FAQ atoi does it work like this (C)

Hi guys,
Does atoi work like this: it scans an array element by element 0=49 1=50 2=51 converts these ascii values 49 50 and 51 into there digit equivalents and add each one to an identifier/varriable.

Thanks learner(wanting to be a master).

[quzah]

No. It doesn't.

x = atoi( "32" );
printf("%d", x ); /* this prints 32 */

atoi( ) takes a string of numbers and translatest it directly into the integer value of the string, as shown above.

Quzah.

[QuestionC]

Okay, let's say this is the program...

Code:

#include <stdlib.h>
main ()
{
 char a[4];
 int i;
 
 a = {49, 50, 51, 0};
 // 49 = '1', 50 = '2', 51 = '3', 0 = '\0'
 // So a is the string "123"
 i = atoi (a)
 // Now i is the integer value 123
 return;
}

The 0 is very important, as atoi is meant for reading a 0 terminated character string. That is to say, if instead I used a[3] = {49, 50, 51}, then atoi(a) would have just kept reading for integer values in the memory past a[3] because it hadn't yet encounted the string terminator... '\0'.

**WORK TO DO**.
1 - According to the atoi thread, why is the 0 at the end of the character array important?
2 - Write a continuation of the forum thread about atoi, starting after its last sentence.
The data after this point comes from a separate source.

**GIVEN MATERIAL**.
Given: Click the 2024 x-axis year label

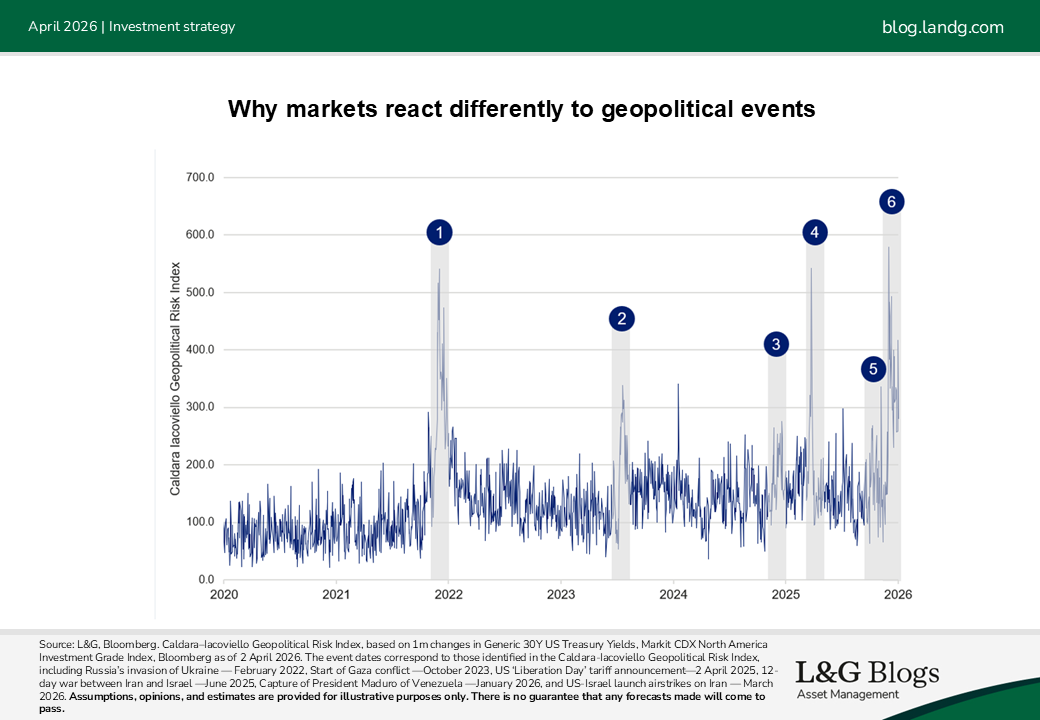Looking at the screenshot, I should (x=673, y=594).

**RESPONSES TO THE EXERCISE**.
1 - Because atoi is meant to read a 0-terminated character string; without the terminator, it would keep reading memory past the array.

2 -
Quote:

Originally posted by QuestionC
Okay, let's say this is the program...

Code:

#include <stdlib.h>
main ()
{
 char a[4];
 int i;
 
 a = {49, 50, 51, 0};
 // 49 = '1', 50 = '2', 51 = '3', 0 = '\0'
 // So a is the string "123"
 i = atoi (a)
 // Now i is the integer value 123
 return;
}

The 0 is very important, as atoi is meant for reading a 0 terminated character string. That is to say, if instead I used a[3] = {49, 50, 51}, then atoi(a) would have just kept reading for integer values in the memory past a[3] because it hadn't yet encounted the string terminator... '\0'.

a = {49, .....}???
you try to compile this?
probably not!
any way this is not the meaning of atoi(ascii to integer),

void main(void)
{
char *a;

a = "49";
printf("%d",atoi(a));
}


output:

49 press any key to continue...

[QuestionC]

Sorry, my post was intended to just get the spirit of atoi across as code, not as a program. Here's the code, fixed up to compile, and producting some output.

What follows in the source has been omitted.